Hollows are the tortoises of the forest. It takes a long time for new trunks to grow, decay and form hollows. The ‘hollows (live)’ column shows the proportion of the live trunks that has a hollow. Few hollows exist for the first 35 years. Hollows form more quickly from 35 to 60 years after fire, and (for some reason) more slowly later on. As you’d expect, the oldest stands have the most hollows.
Loose, hanging bark provides food and shelter for many species, especially invertebrates. Bark is boringly predictable: it increases steadily as time progresses.
Not everything increases over time. Spinifex hummocks (Triodia scariosa) provide important habitat for many ground animals. Spinifex peaks early, at about 30 years after fire, and declines in older stands.
Logs on the ground show a strange trajectory. There’s a lot at first, as many fire-killed trunks fall quickly to the ground. Logs accumulate on the ground for the first 15 years and then – from 15 to 50 years – the number drops; presumably because many decompose. Numbers then increase again, as more trunks fall in old stands.
The ever-changing mallee
Like all ecosystems, the mallee is never stable; it changes continually, but ever-so-slowly. Each habitat feature rises and falls at a different rate. Some peak early (e.g. tree density), others rise and fall later (spinifex and logs), some build steadily (bark), and some start slow and pick up towards the end (hollows). Every feature will continue to change if stands grow older; 110 years doesn’t mark the end of the cycle, just the end of the sampling.
The key insight from the team’s work isn’t that habitats change – you knew that would happen. Their work shows when each feature changes, and the shape of each trajectory – the slow rise and fall of a century of plant growth, death and decay.
Their charts are gold. We can now predict, for example, how habitats will change under different fire regimes. Watch the animation again and consider: if a stand was repeatedly burnt every 10 years, or every 30 years, how many live tree trunks would contain a hollow? How would spinifex fare under a 30-year burn cycle?
That fussy legless lizard
Delma australis is abundant in some parts of the Mallee and sparse in others. Why? Many factors influence the abundance of a species. We wouldn’t expect Delma to be tied solely to changes in a single habitat feature. Nevertheless, some animals rely heavily on certain habitat features, so let’s see how that legless lizard rolls.

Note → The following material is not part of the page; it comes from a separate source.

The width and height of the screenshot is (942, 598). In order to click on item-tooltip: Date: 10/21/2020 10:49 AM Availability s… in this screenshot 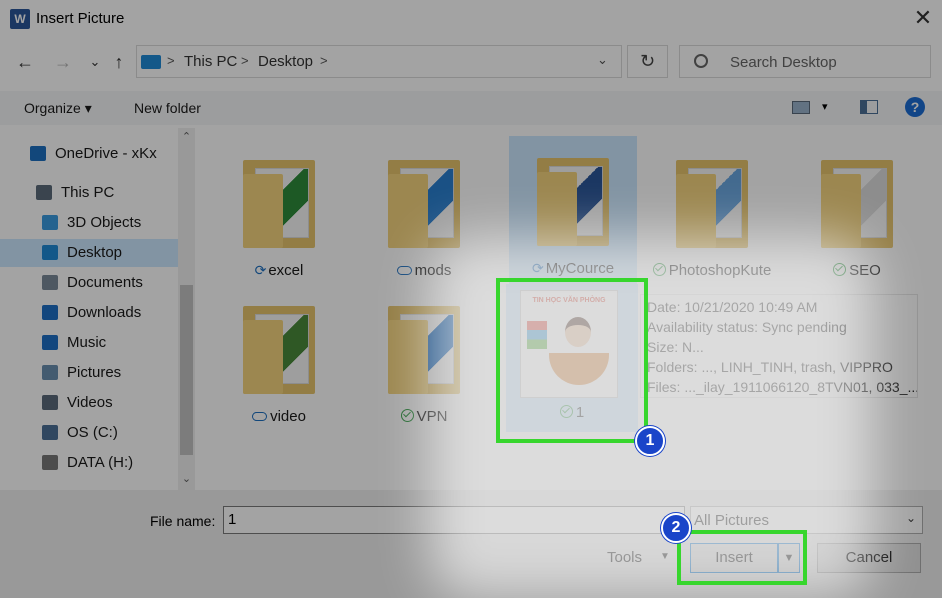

The animation below shows how habitat features and the abundance of Delma change over time. It’s the same chart as the one above, with Delma instead of logs in the last column, and the cycle runs for 100 instead of 110 years. (The Delma data are from spinifex mallee sites south of the Murray River in Nimmo et al. 2012). Check it out and ask yourself:
- Is Delma an early riser or a late starter?
- When does Delma downsize?
- Which habitat feature is Delma most closely associated with?

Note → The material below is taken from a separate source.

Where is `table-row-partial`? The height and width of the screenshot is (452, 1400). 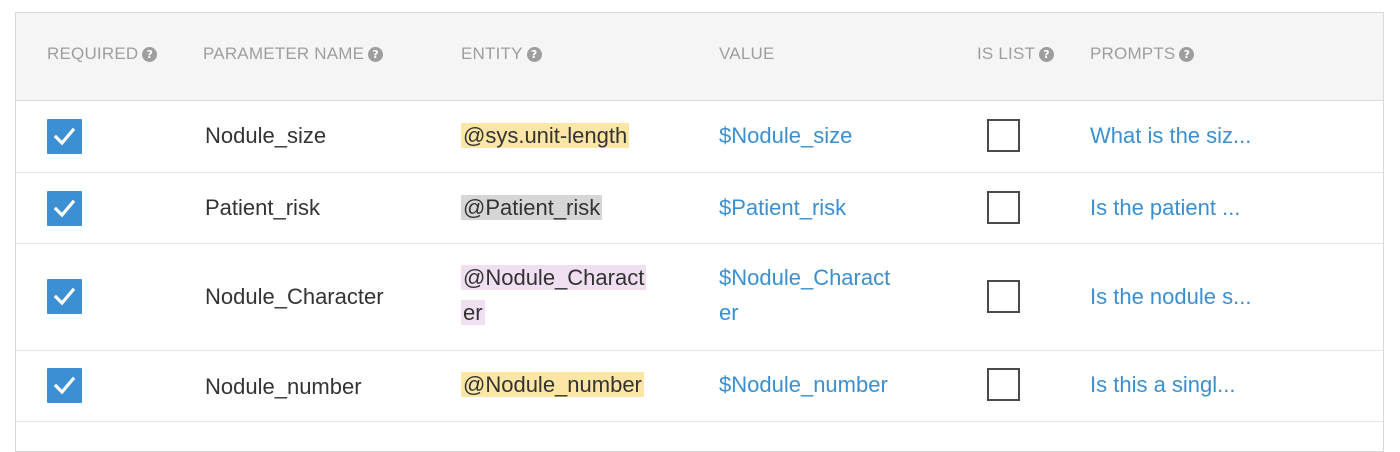 table-row-partial is located at coordinates (700, 437).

To understand how animals change after fire, we need to know how their habitats change. How well can you predict post-fire changes in habitat and fauna in your local patch of bush? I bet you can’t beat the mallee team.
Thanks to Dr Angie Haslem, Dr Dale Nimmo and Dr Simon Watson from the La Trobe and Deakin University Mallee Fire and Biodiversity Team for fact-checking this week’s post. The animated charts are also available on YouTube. The YouTube files have some introductory text and can be paused and rewound, unlike the animated gif files on this page. This is the first time I’ve used animated charts in a blog. What do you think? For comparison, the original charts in Angie Haslem’s paper looked like this.
Haslem A, Kelly LT, Nimmo DG, Watson SJ, Kenny SA, Taylor RS, Avitabile SC, Callister KE, Spence-Bailey LM, Clarke MF & Bennett AF (2011) Habitat or fuel? Implications of long-term, post-fire dynamics for the development of key resources for fauna and fire. Journal of Applied Ecology 48, 247-256.
Nimmo DG, Kelly LT, Spence-Bailey LM, Watson SJ, Haslem A, White JG, Clarke MF & Bennett AF (2012) Predicting the century-long post-fire responses of reptiles. Global Ecology and Biogeography 21, 1062-1073.